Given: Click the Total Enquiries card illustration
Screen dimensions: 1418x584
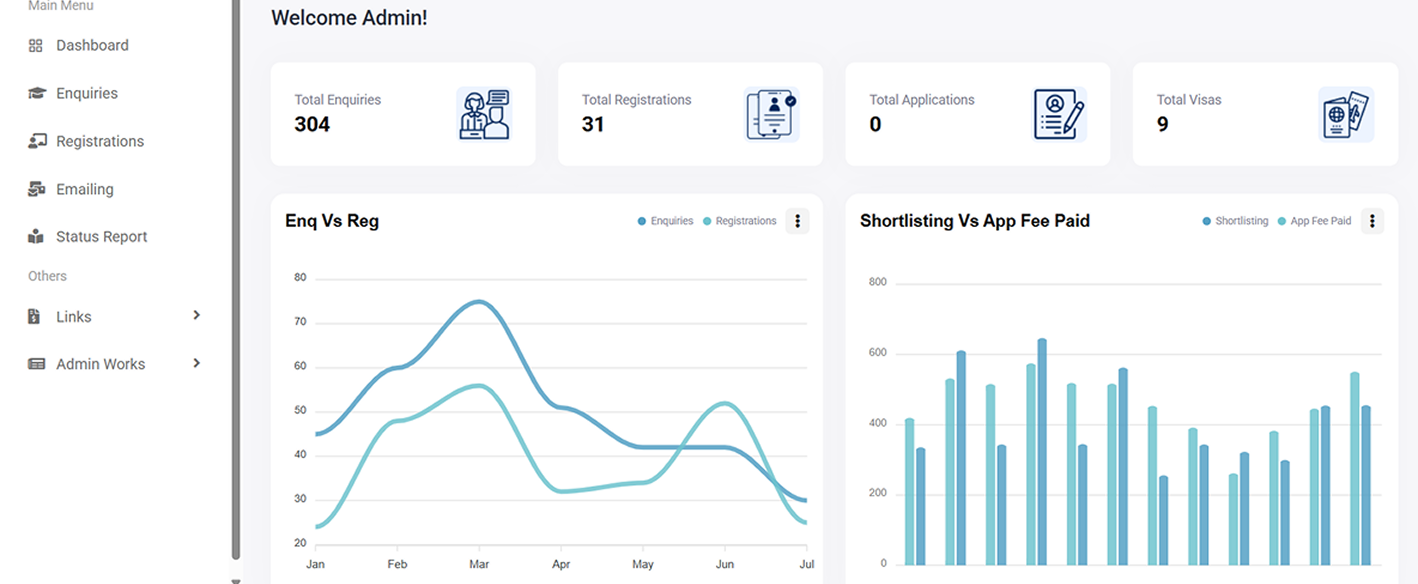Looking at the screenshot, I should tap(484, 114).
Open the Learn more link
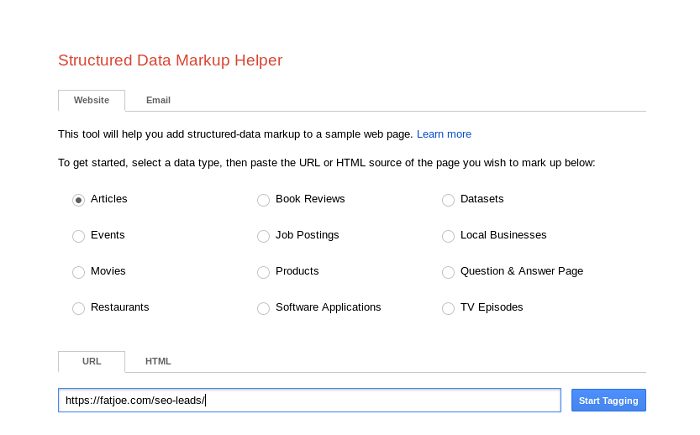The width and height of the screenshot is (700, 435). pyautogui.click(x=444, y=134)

#####

* [Work order]: Restate the entries above word for word, keeping pictures out of the copy.

* [Your solution]:
Given: Click the Total Enquiries card illustration
Screen dimensions: 1418x584
Looking at the screenshot, I should tap(484, 114).
Open the Learn more link
The width and height of the screenshot is (700, 435). pyautogui.click(x=444, y=134)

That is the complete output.